Inspired by a long forgotten legend about Cif Amotan II, a freed slave from Antioch (North-West Turkey), who, as the story goes, accumulated an immense fortune on the acquisition of his freedom, proceeded to build a lavish collection of artefacts from the ancient world. However, when Amotan decided to move his collection to a purpose built temple by sea, the ship they were stored on sunk to the depths of the Indian Ocean.
This collection lay submerged until 2008, some 2000 years later, when it was discovered and bought back to life by Hirst, who reportedly invested close to £50million into the salvage operation.
Now, the opening introduction in the guidebook leads us to believe that some of these original artefacts are on display in this exhibition, prior to undergoing restoration. These then sit amongst some more contemporary copies of the recovered items which re-imagine the original, undamaged forms. A story so wonderful, and almost mythological, that the visitor enters the Palazzo Grassi museum in Venice, with perhaps a desperate want to believe the story.
The first thing you see when you enter the atrium is a giant, 16ft bronze (in appearance) headless statue. It is an all-encompassing, arresting sight to start the exhibition, and you stop and stare, but the size triggers more logistical questions than anything – how on earth did they get it in here?! Upon reading later, it is in fact made of resin and was assembled in parts rather than the perhaps naïve idea that they must have raised the roof – miraculous in such an old building.
Moving through the exhibition you then start to swing between emotions of wonderment, bewilderment and then a sense that you have been tricked. While there are beautiful busts of Goddess-like women and old gold coins that you can almost believe are from 1000’s of years ago, you stumble across Mickey Mouse and Goofy covered in what looks like bright coral, next to photos of them being rescued from the bottom of the ocean. And then you remember, it’s Damien Hirst.
Having felt a little let down (whilst also questioning our gullibility when we stumble across, much later on, the 3D printer alongside technical drawings of some of the more believable sculptures), we decided to admire the fact that he can inspire such emotions in his audience.

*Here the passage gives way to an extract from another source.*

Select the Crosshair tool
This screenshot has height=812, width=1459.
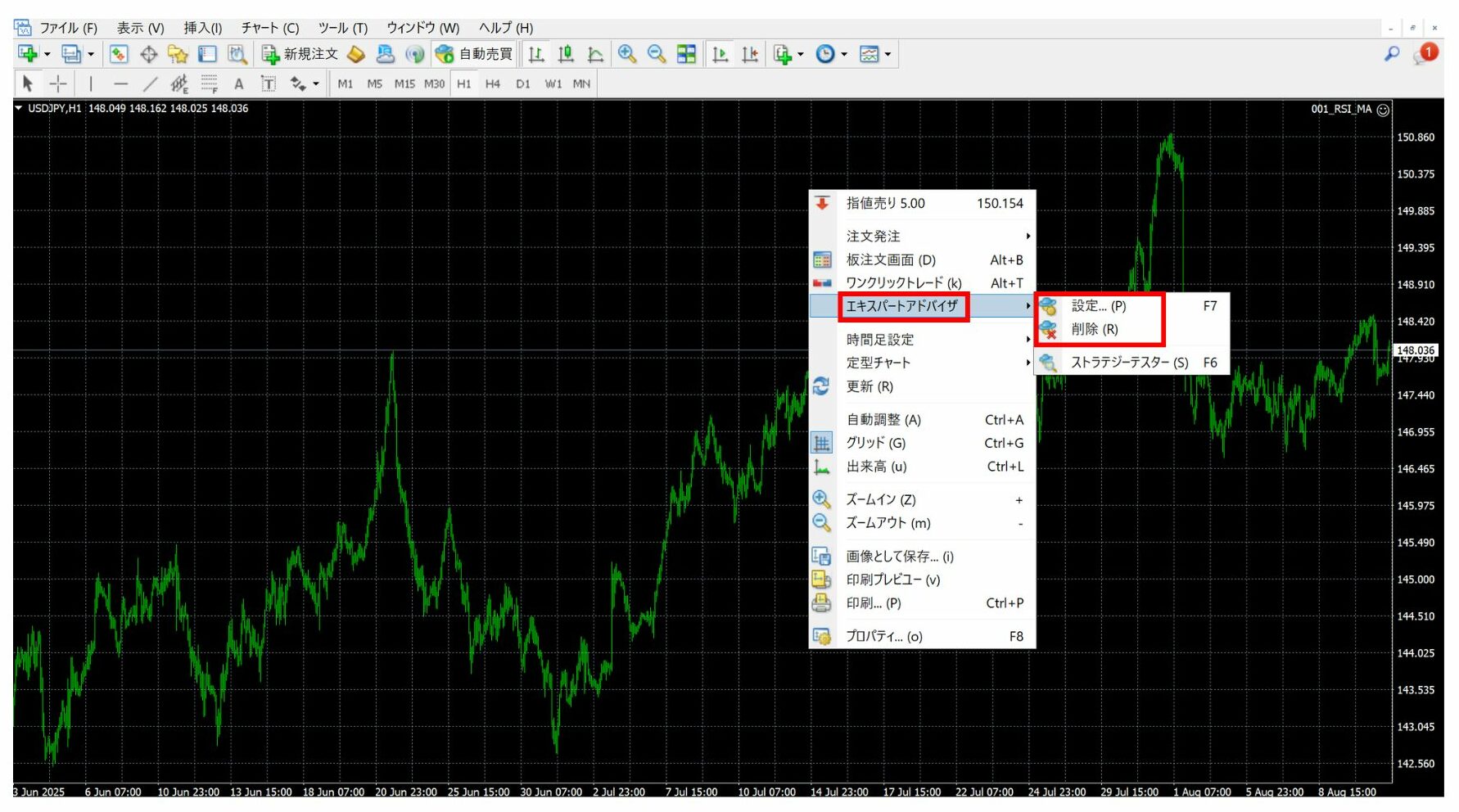click(x=57, y=83)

He’s told a beautiful story – which still could have some truth to it we must add – and has taken us all on a journey to a child-like hope and wonder that these hidden treasures exist. We then simply enjoyed what is a vast display of works, that an artist has spent nearly a decade creating.
And finally, what really sets it off is the backdrop – the slowly sinking Venice. A place that defies belief when you first see it, all adding to the experience.

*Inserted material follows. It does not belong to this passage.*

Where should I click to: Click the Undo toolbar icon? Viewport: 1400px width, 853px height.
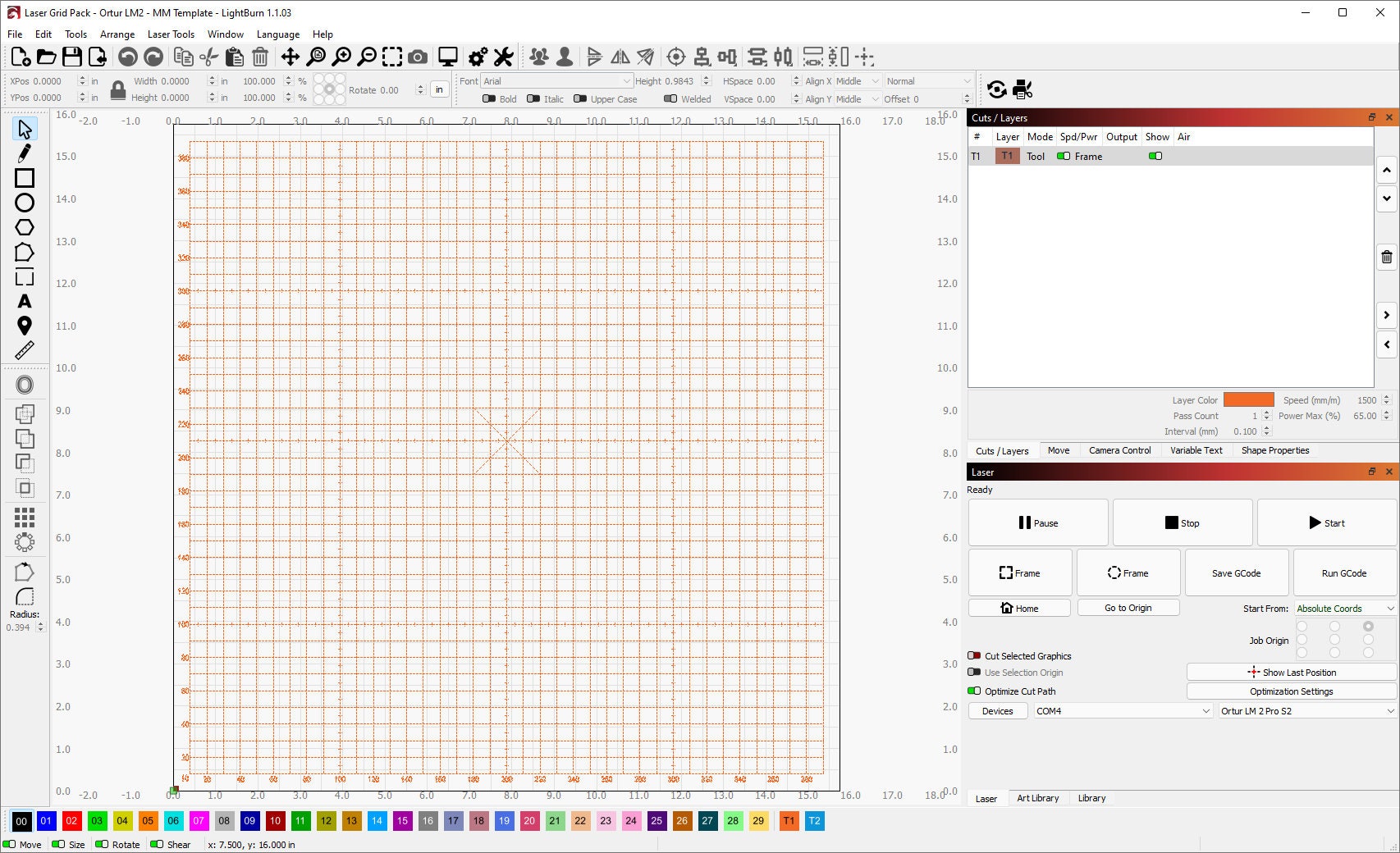[129, 57]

So, while PrettyGreen, a team of people who have always had a fascination in fables, fantasies and fiction, tried to believe that a thread of truth bound this exhibition together, in spite of our accompanying friends dismissing any such notion almost instantly, we found it more amazing that, an exhibition 10 years in the making, touches on very current theme (as highlighted by a visiting art critic) ‘in a climate so focused on fake news, there’s what you know, there’s what you don’t know and there’s what you believe to be true… ‘
So…up to you. We for one would like to believe that there is a little truth hidden inside those magnificent galleries in Venice, but it’s more than likely that we’ll never know for sure.